--- EXTRACTED RECORDS ---
+===+

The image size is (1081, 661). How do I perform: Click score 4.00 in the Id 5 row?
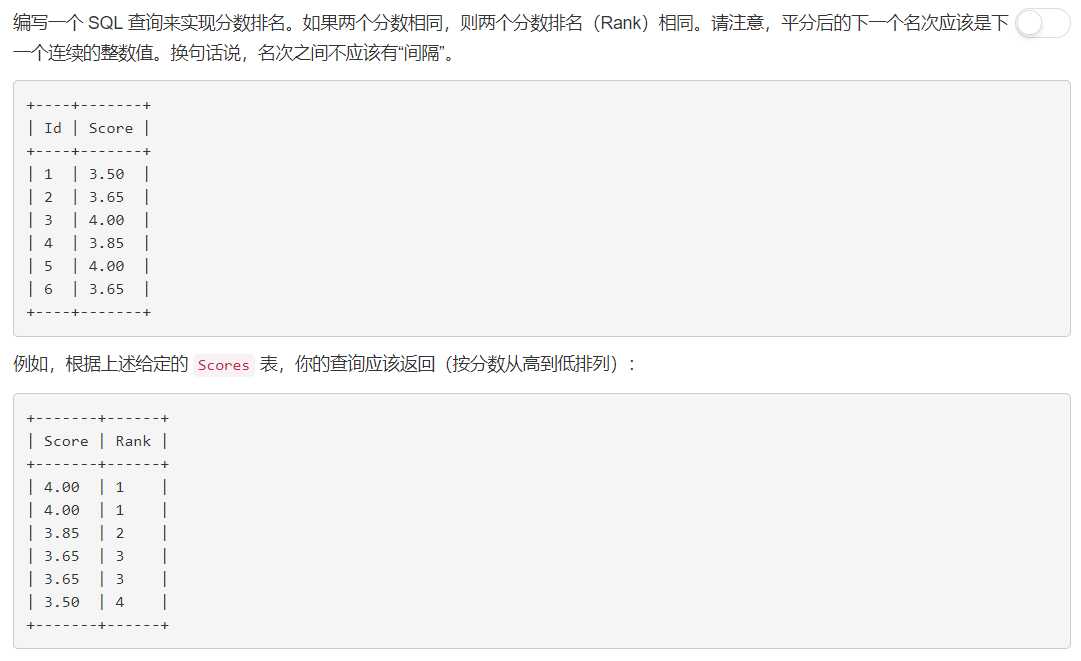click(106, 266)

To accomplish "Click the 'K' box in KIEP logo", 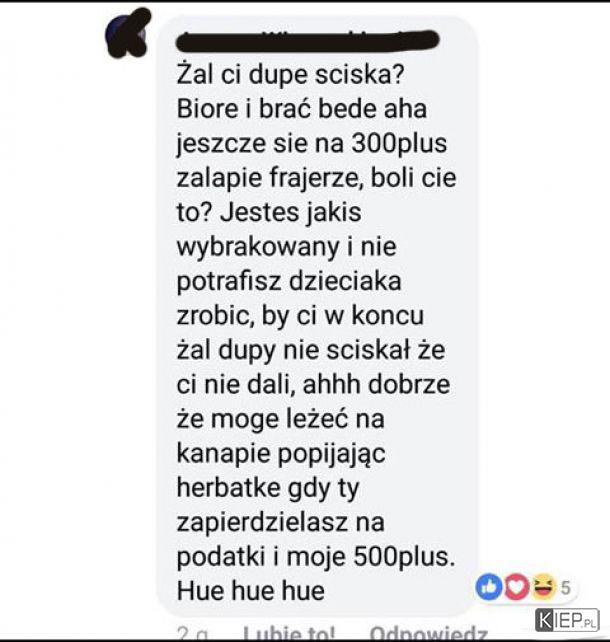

+===+

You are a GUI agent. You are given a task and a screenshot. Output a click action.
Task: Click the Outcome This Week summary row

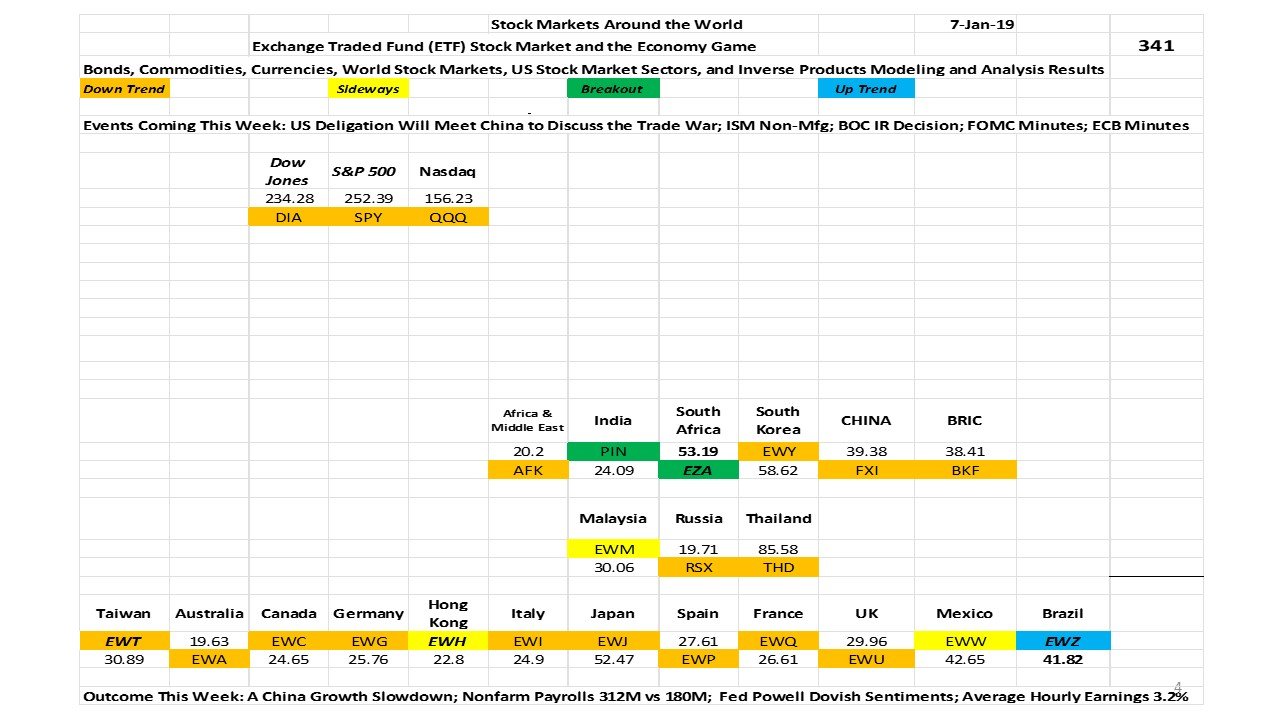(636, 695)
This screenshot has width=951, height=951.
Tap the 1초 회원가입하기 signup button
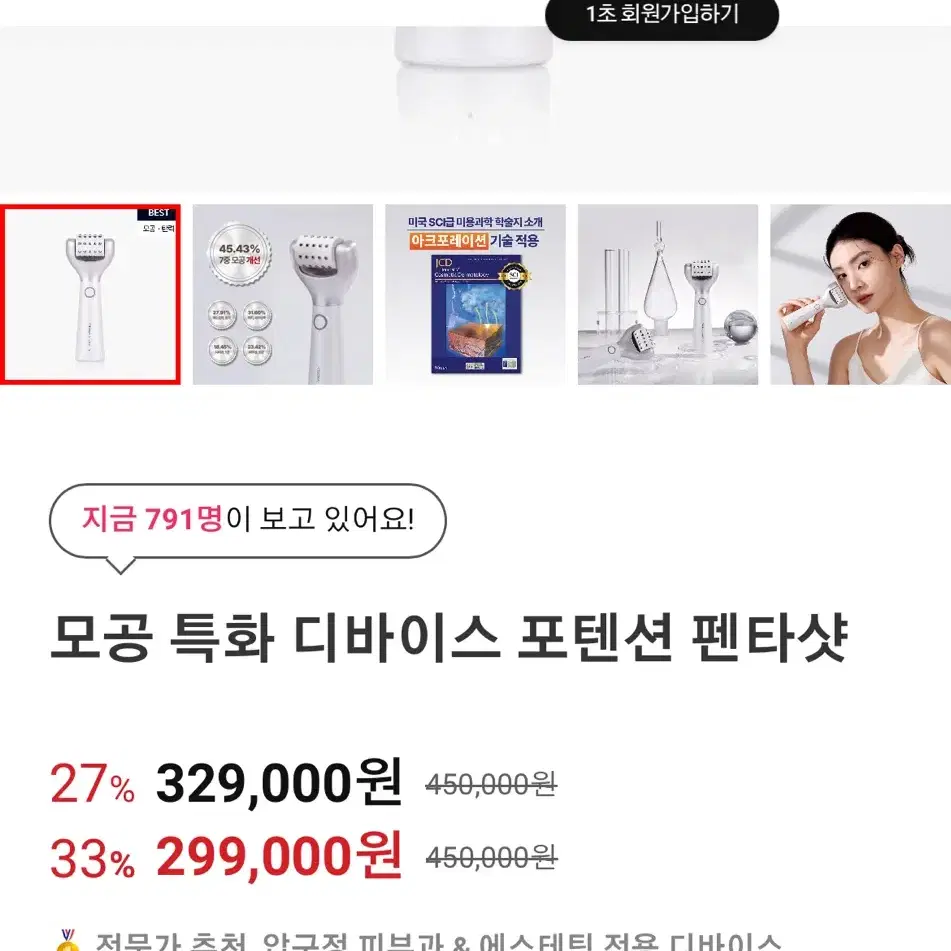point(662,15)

+===+

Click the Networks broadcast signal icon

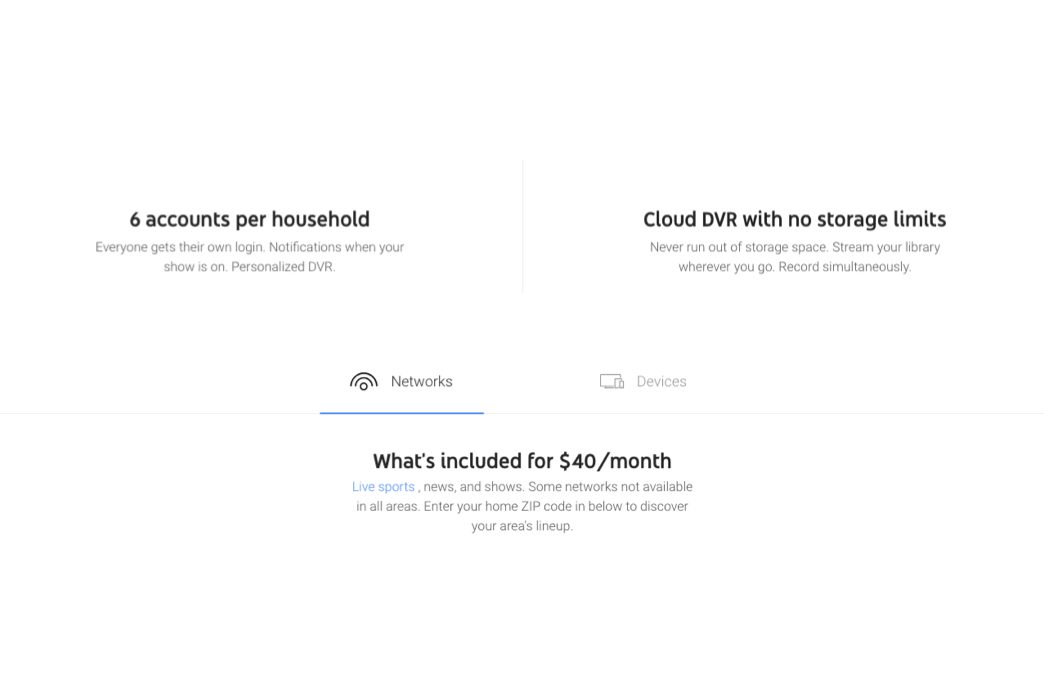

+===+

--- PROBLEM REQUIREMENTS ---
Convert everything from the line containing "The image size" down to the line containing "the 'K' box" into a Markdown table with the columns Row and Line, skipping blank lines and leaving out the pictures.

--- WRITTEN SOLUTION ---
| Row | Line |
|---|---|
| 1 | The image size is (1081, 661). How do I perform: Click score 4.00 in the Id 5 row? |
| 2 | click(106, 266) |
| 3 | To accomplish "Click the 'K' box in KIEP logo",  |